Editor-in-Chief Len Wein's Marvel Comics-esque approach to the Disney characters was criticized by many older Disney fans. The hiring of Wein has been championed by the comic book creative community as an alternative to the much disliked former Marvel Comics Editor-in-Chief Jim Shooter, who had made a favorable impression when interviewed by Disney management. Prior to the launch of the comics division, Disney management proclaimed their intention to quickly become a dominant presence in the comic book market, competing with industry leaders DC and Marvel.

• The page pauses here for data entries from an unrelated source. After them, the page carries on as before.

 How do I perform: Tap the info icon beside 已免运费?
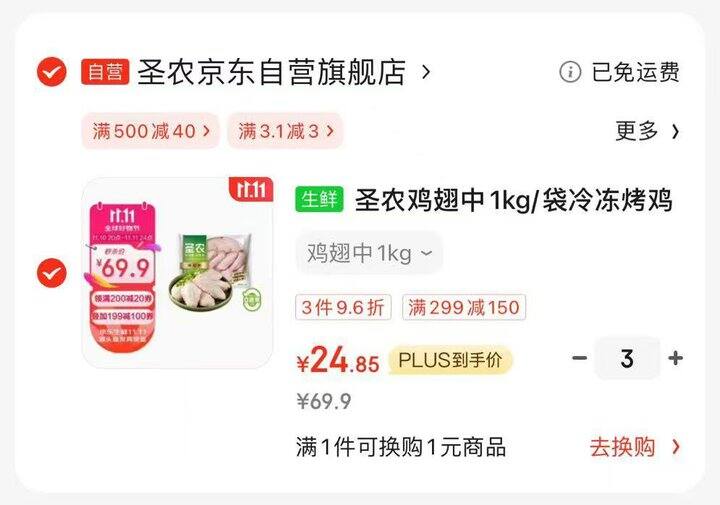[570, 72]
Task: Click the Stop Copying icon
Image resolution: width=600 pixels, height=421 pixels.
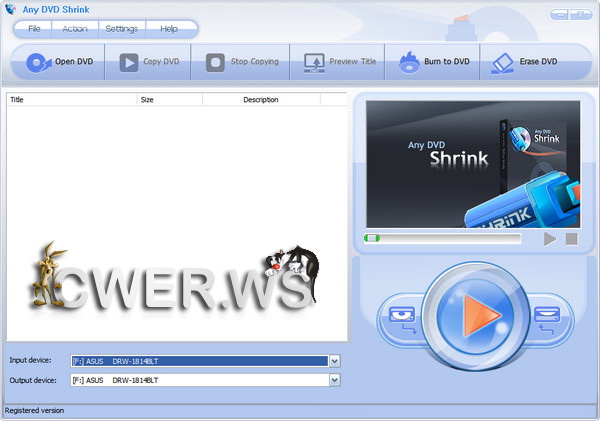Action: click(215, 62)
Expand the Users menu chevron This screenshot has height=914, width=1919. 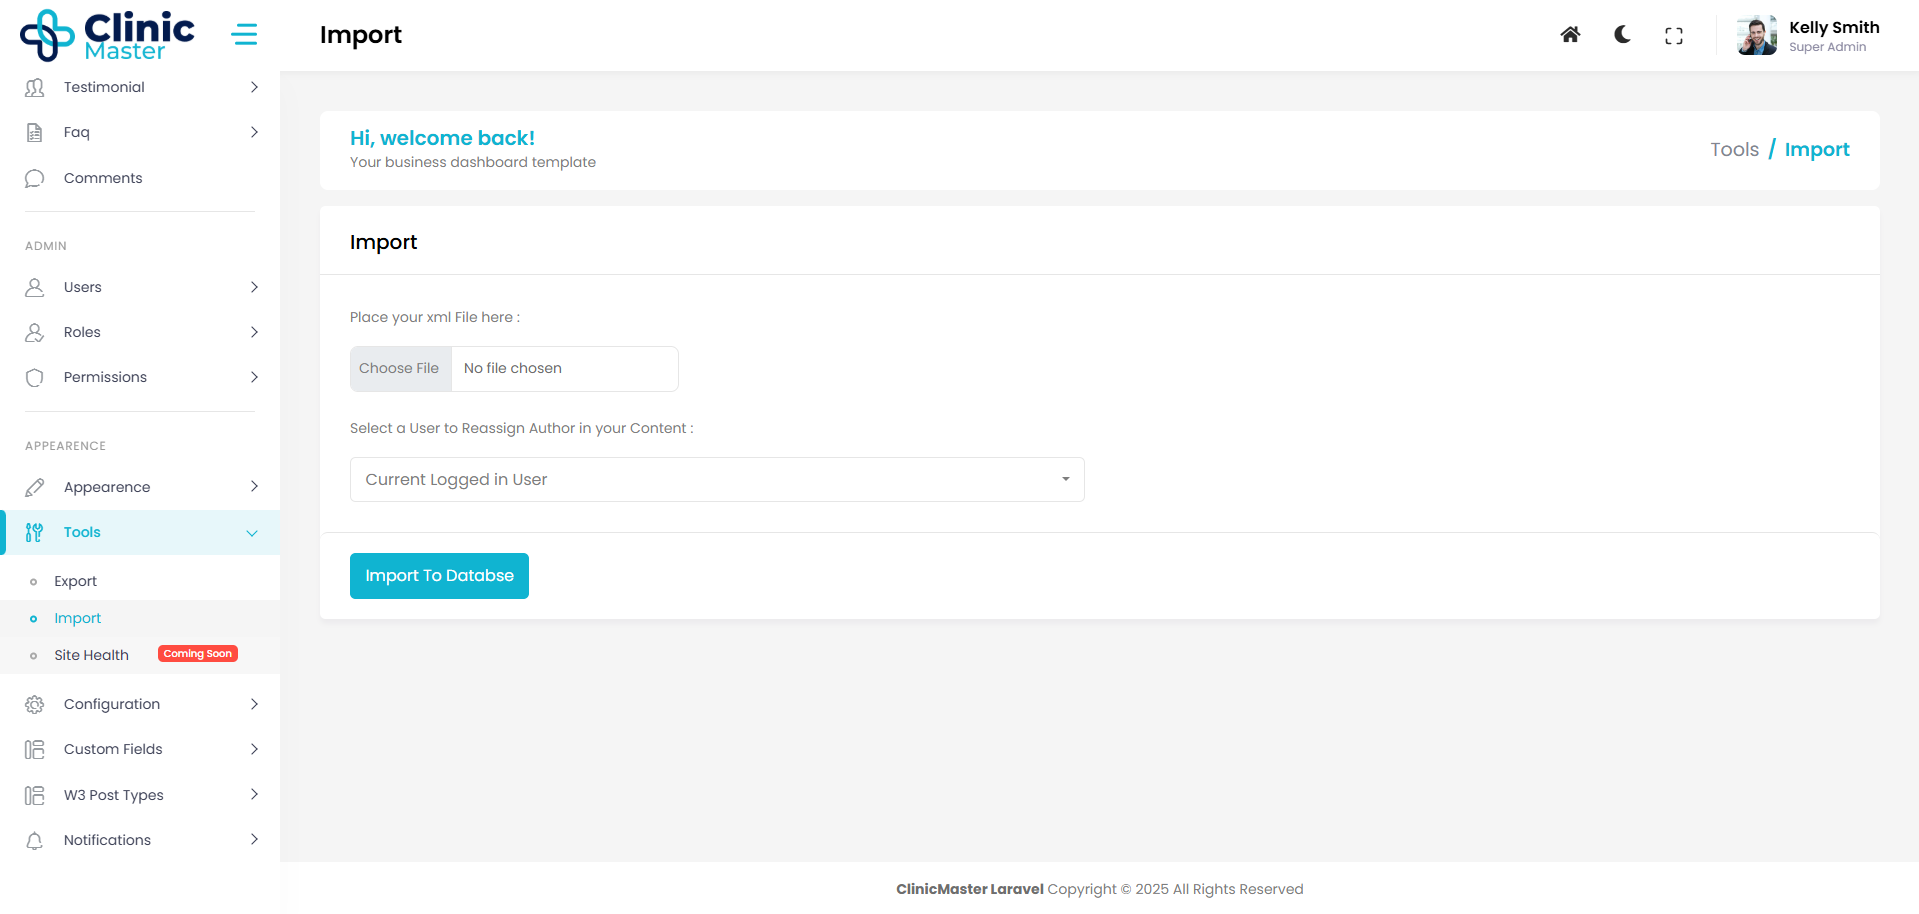pos(254,287)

===The "Disney Implosion"===
These unreasonable expectations, coupled with poor sales, led to a mass cancellation in 1991. Echoing what had been called the DC Implosion of the 1970s, Duckburg Times editor Dana Gabbard dubbed this the Disney Implosion. Walt Disney's Comics and Stories, Uncle Scrooge, and Donald Duck Adventures were the only surviving titles.

===Remaining titles===
Following the cancellations, the three titles continued being published along with an occasional mini-series based on a TV show or a movie. These included:

- Darkwing Duck (4 issues, 1991)
- The Little Mermaid (4 issues, 1992)
- Dinosaurs (2 issues, 1992–1993)
- Disney's Comics in 3-D (2 issues, 1992)
- The New Adventures of Beauty and the Beast (2 issues, 1992)
- Sebastian (2 issues, 1992)
- The Return of Aladdin (2 issues, 1993)

All plans for expansion, however, were cancelled. Editor Art Young moved back to DC, and many of the unpublished Touchmark titles were published as part of its new Vertigo imprint. Wein left and Marv Wolfman concentrated on being comics editor of Disney Adventures. In a mini-renaissance, editors Bob Foster, Cris Palomino, and David Seidman brought an appreciation of the classic Disney characters to the three continuing titles. Foster especially after a lifetime of involvement with Disney comic books and strips specialized in reprinting rarities even seasoned fans were unaware of. The Disney Studio finally decided to shut down its comic book publishing division in 1993.

===Imprint===
In November 2013, Disney Publishing Worldwide revived Disney Comics as an imprint in the US for sporadic publishing. The imprint's first publication was the Space Mountain graphic novel, its first original graphic novel, released on May 7, 2014.